Research Discussion Paper – RDP 2020-04 The Apartment Shortage

Supplementary Information

Read me file

This ‘read me’ file contains details of the data and Stata code included in this archive that were used to generate the main results reported in RDP 2020-04.

Data Files

There is a separate Excel workbook for each of these:

  • rdp-2020-04-graph-data.xlsx
    • Plotting data for the figures appearing in the paper
  • ABS Building Activity Survey Unpublished
  • ABS Building Approvals
  • Producer Price Indexes
  • Australian Statistical Geography Standard (statistical areas 2 and 3)
  • Not included due to licencing, size and/or commercial agreement:
    • Unit record property sales data can be purchased from CoreLogic
    • PSMA's Geocoded National Address File (G-NAF) can be downloaded from
    • Point of Interest data (for Appendix D) can be downloaded from Spatial Services

Excel Work Files

  • Cost Decomposition.xlsx
    • calculations underpinning Tables 3, 4, 5 and A3 with related data
  • height.xlsx
    • Calculations for Figures 7 and 8 and Table 6
  • Historical.xlsx
    • historical estimates of prices and marginal costs, for Figure 6
    • updates of 2016 estimates to 2018
    • The first tab, titled Summary, provides key details
  • SA3.xlsx
    • Data disaggregated by SA3
    • The first tab, titled Summary, provides key details
  • SA3 MC adj factors.xlsx
    • Calculates average-to-marginal cost adjustments by SA3 used in the construction of Figure 4
    • This file is in the Data/ABS folder as it is imported by STATA programs
  • Disclaimer: we are aware that these files are not polished. There is some repetition, some entries are hard-coded and many series are not described well, if at all.

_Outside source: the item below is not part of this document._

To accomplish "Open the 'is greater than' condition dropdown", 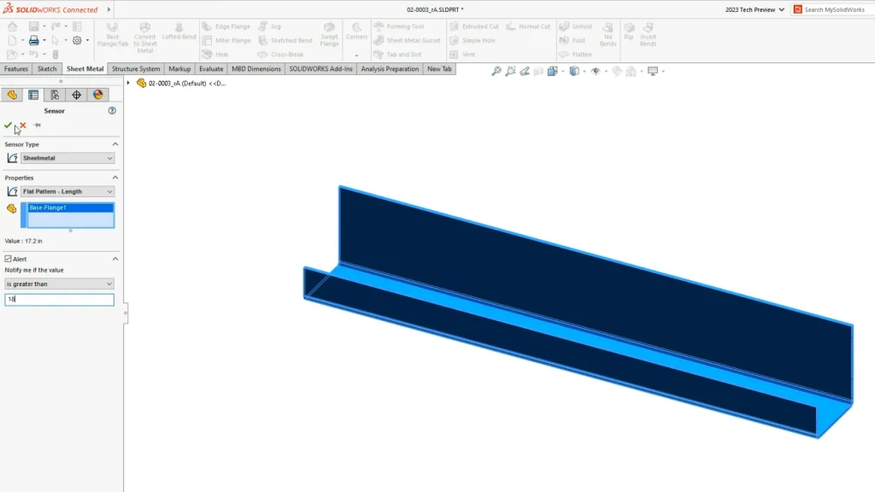I will tap(59, 284).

Data Sources for Tables and Figures

The following tables indicate where estimates in tables and figures come from:

Data sources for tables
Table no File name/Source Tab
1 Cost Decomposition Tables 1, 3 and 5
  Historical Apartment prices
3 Cost Decomposition Tables 1, 3 and 5
4 Cost Decomposition Table 4
5 Cost Decomposition Tables 1, 3 and 5
6 height data
  Historical Apartment prices
A2 Building Activity Survey/STATA ABS BAS_2013-2018_a
A3 Cost Decomposition Table 9
B1 Cost Decomposition/ Ciesielski (2019) Tables 1, 3 and 5
Data sources for figures
Figure No File name/Source Tab
1 PowerPoint
3 rdp-2020-04-graph-data Figure 3
4 rdp-2020-04-graph-data Figure 4
5 SA3 Efficient Height calcs
6 Historical Adjusted costs R7 Prices M12
7 height Fig 7
8 height Fig 8
9 SA3 Efficient Height calcs
A1 Historical Building heights

Stata Files

The results reported in this RDP were generated using Stata 16, including the use of several additional functions that need to be installed (instructions included in code files): ‘geoinpoly’, ‘geodist’, ‘spmap’, ‘nearstat’, ‘sepscatter’, ‘trimmean’, ‘shp2dta’.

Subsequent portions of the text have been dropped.